_Data shown_:
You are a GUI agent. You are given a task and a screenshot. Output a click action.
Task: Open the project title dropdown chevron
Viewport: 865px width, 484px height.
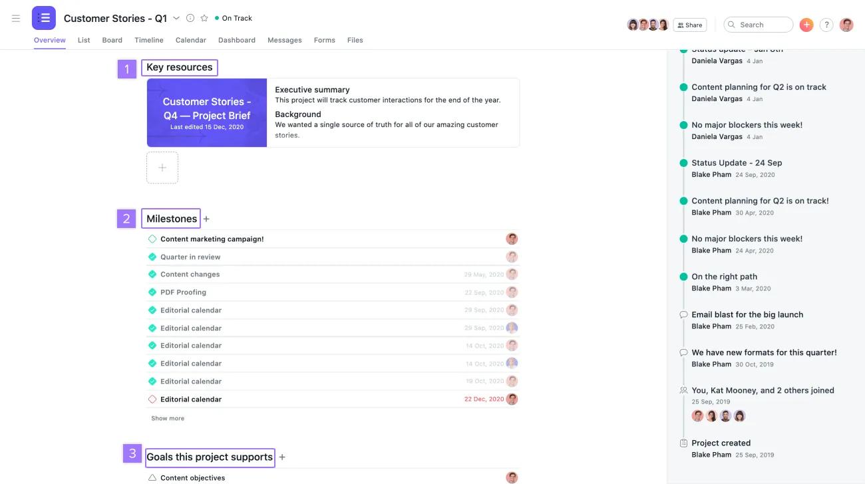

--

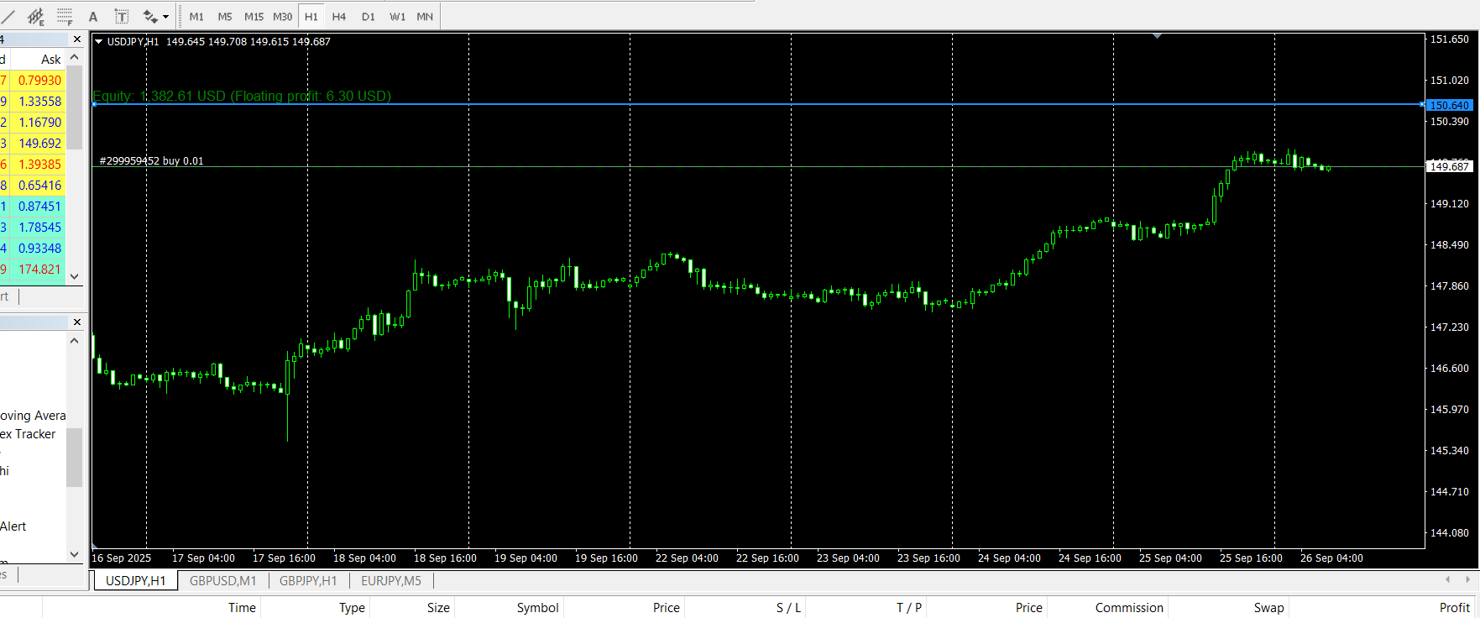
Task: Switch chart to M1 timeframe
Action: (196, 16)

_Exercise prompt_: Within the material above, output exactly the lines from the one with "You are a GUI" through the one with "Viewport: 865px width, 484px height.", end lines included, and nothing besides.

_Problem solution_:
You are a GUI agent. You are given a task and a screenshot. Output a click action.
Task: Open the project title dropdown chevron
Viewport: 865px width, 484px height.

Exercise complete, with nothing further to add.